Going into the 2023 stress test, analysts were forecasting conservative payouts from the banks on the back of potential stringent regulatory capital requirements and ambiguity over the macroeconomic backdrop, including probable recession next year.
But the stress test solidified the notion that large banks are resilient. Results showed that the 23 participating banks have enough capital to absorb the $541 billion projected losses on loans and other positions. Hence, several banks will now be subjected to smaller stress capital buffer (SCB) requirements. This, thus, opened the doors for bigger-than-expected payouts.
JPM, the largest U.S. bank, intends to raise the quarterly dividend by 5% to $1.05 per share. This follows no change in dividend payout last year. Jamie Dimon, Chairman and CEO, said, “We continue to maintain a fortress balance sheet with strong capital levels and robust liquidity, and we remain prepared for a broad range of potential outcomes, including potentially higher future capital requirements from the finalization of the Basel III capital rules.” The company also plans to continue with its previously announced share repurchase program.
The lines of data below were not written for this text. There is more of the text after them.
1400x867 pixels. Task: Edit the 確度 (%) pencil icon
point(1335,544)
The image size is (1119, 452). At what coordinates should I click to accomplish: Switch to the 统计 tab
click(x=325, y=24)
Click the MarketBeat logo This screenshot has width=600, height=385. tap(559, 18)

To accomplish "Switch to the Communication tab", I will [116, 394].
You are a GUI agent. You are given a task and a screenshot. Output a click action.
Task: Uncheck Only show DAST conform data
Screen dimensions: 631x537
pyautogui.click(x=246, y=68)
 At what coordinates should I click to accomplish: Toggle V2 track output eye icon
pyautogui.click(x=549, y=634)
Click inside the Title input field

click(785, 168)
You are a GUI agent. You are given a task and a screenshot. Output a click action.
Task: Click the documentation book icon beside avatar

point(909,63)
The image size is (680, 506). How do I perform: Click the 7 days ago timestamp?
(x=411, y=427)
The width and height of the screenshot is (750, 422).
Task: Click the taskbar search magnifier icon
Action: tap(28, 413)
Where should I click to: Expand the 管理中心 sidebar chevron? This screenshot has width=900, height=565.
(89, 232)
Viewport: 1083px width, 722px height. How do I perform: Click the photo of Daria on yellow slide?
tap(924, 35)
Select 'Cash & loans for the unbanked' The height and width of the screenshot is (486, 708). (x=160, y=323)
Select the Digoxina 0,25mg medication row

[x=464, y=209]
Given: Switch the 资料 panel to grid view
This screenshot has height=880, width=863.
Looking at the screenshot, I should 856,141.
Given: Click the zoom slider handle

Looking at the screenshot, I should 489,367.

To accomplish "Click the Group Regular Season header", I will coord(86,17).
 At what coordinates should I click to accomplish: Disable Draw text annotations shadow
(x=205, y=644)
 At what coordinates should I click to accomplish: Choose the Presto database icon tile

Likewise, Wells Fargo announced plans to hike dividend to 35 cents per share from the current 30 cents. Also, over the four-quarter period through the second quarter of 2024, WFC has the capacity to repurchase shares.
Further, major global investment banks – Goldman Sachs and Morgan Stanley (MS - Free Report) – have plans to increase quarterly payouts, despite a challenging operating backdrop. Both GS and MS intend to increase dividends by 10% to $2.75 and 85 cents, respectively.
Citigroup (C - Free Report) , too, announced a dividend hike, though of a smaller degree. The company was the only large bank whose SCB requirement will increase to 4.3% from 4% following this year’s stress test. C will increase the quarterly dividend by 4% to 53 cents per share.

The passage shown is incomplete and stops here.